Какая же, я спрашиваю, от меня польза — кроме того, что я хожу, везу, несу, руковожу?

Если «я» имеет особенный смысл, как полагает об себе Павел Сергеевич, то какой он, этот смысл, отличающий его и меня от Федулки, по-своему умеющего делать все то же самое? В конечном счете через пару миллионов лет любопытному глазу равно интересно будет (если будет!) разглядывать и Федулкины яблоки, и приказы с автографом Павла Сергеевича… Против миллионов-то, как глаголет Антон Лукев, не попрешь!..

Да не в этом и дело.

В детстве я любил бросаться посреди какой-нибудь игры в высокую траву и лежать, никем не угаданный и не найденный, пока не сбивался с ног водила в поисках меня… Конечно, я почти нарушал правила, почти, но не совсем: в конечном счете мое дело было получше спрятаться, а его — получше меня искать. Но я уже знаю (и тогда знал!), как, насколько может быть жесток человек даже и в эти годы: в те годы мы незаметно выскакивали не только за пределы правил игры, но и за пределы правил жизни… И бились. А иные убивались и насмерть.

Мы со смехом можем сейчас вспоминать и самую беспощадную из тогдашних игр: все это для нас позади. Мы крепко защищены от детства выстраданной, грубой корою взрослости, корою, обильно покрытой нашей спекшейся кровью. Вот, впрочем, и объяснение одной из загадок, занимавших меня там, в высокой, душистой и душной траве.

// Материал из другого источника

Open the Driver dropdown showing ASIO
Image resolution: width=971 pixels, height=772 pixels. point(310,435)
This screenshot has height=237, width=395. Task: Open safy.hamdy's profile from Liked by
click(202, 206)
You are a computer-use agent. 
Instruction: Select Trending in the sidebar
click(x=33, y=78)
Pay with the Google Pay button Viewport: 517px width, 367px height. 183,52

Я думал: вот мы, дети, собираемся и делимся на две группы. Одни задумывают число, а другие должны его отгадать… Те, что держат это самое число в голове, они все довольные, важные, преисполненные счастья от одного только, что смысл, весь смысл игры только они и ведают… Те же, что не знают и угадывают, по неуловимым признакам, по бесконечным наводящим вопросам, они мучаются, они страдают и унижаются, пока поиск их не закончится успехом: и тогда общий взрыв смеха, и общие несколько секунд владеем все мы счастьем и смыслом…

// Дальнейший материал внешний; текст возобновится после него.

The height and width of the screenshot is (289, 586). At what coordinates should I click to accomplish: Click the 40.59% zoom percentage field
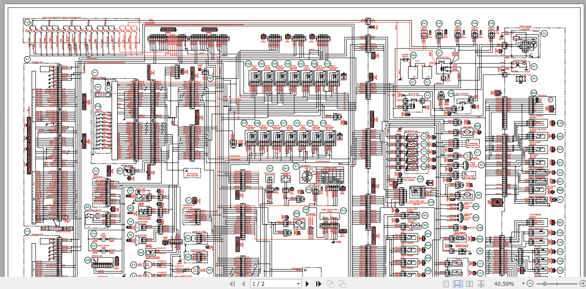coord(504,284)
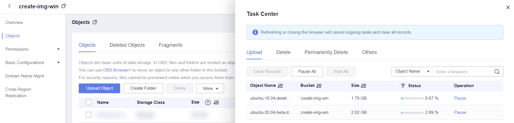This screenshot has height=123, width=514.
Task: Click the search magnifier icon in Task Center
Action: click(x=497, y=72)
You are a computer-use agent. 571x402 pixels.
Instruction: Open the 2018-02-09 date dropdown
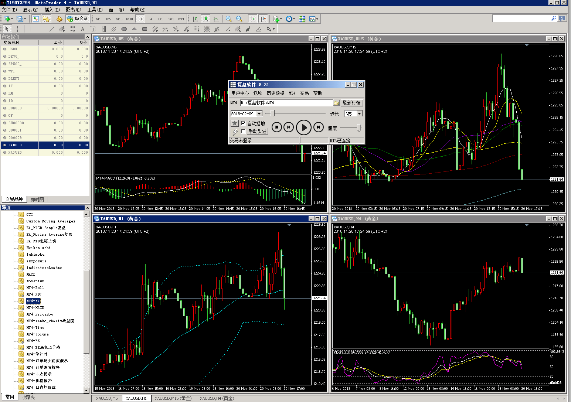click(259, 114)
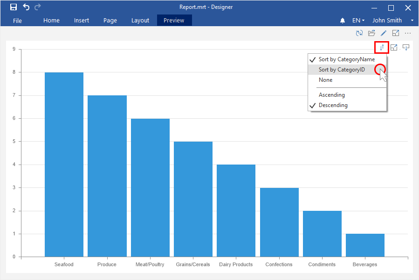Click the Seafood bar in chart
This screenshot has height=280, width=419.
click(64, 164)
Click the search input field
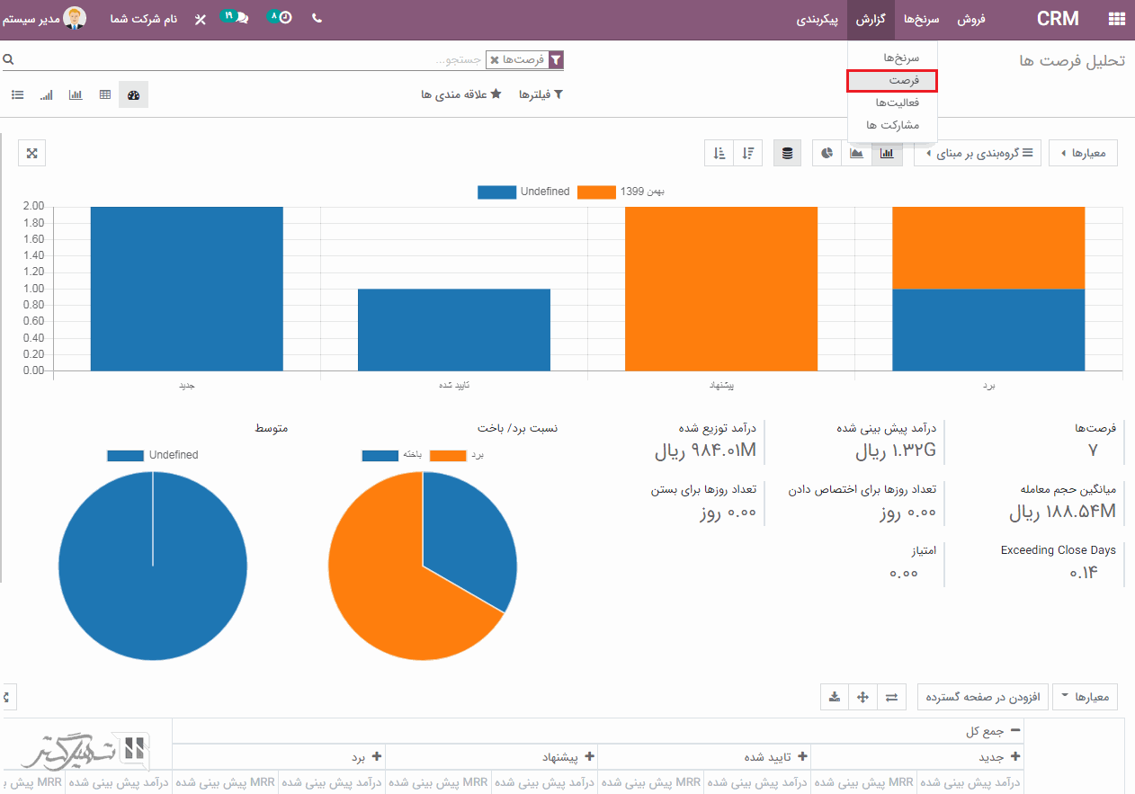This screenshot has width=1135, height=794. point(270,60)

По лицам взрослых я догадывался: то чем мы располагаем всего несколько секунд, им, взрослым, удалось найти, каждому по своей душе, удалось задержать в себе это навеки — иначе отчего они такие уверенные, всезнающие, снисходительно-спокойные? И особенно по отношению к нам, детям? Понятно, что это трудно будет — найти. Понятно, что их, взрослый смысл, — он не такой, как у детей…

Однако таинство приобщенности, обмирающее счастье приобщенности к сокровенному, к важнейшему — оно, это таинство и счастье, не может же не походить на наши, детские смыслы.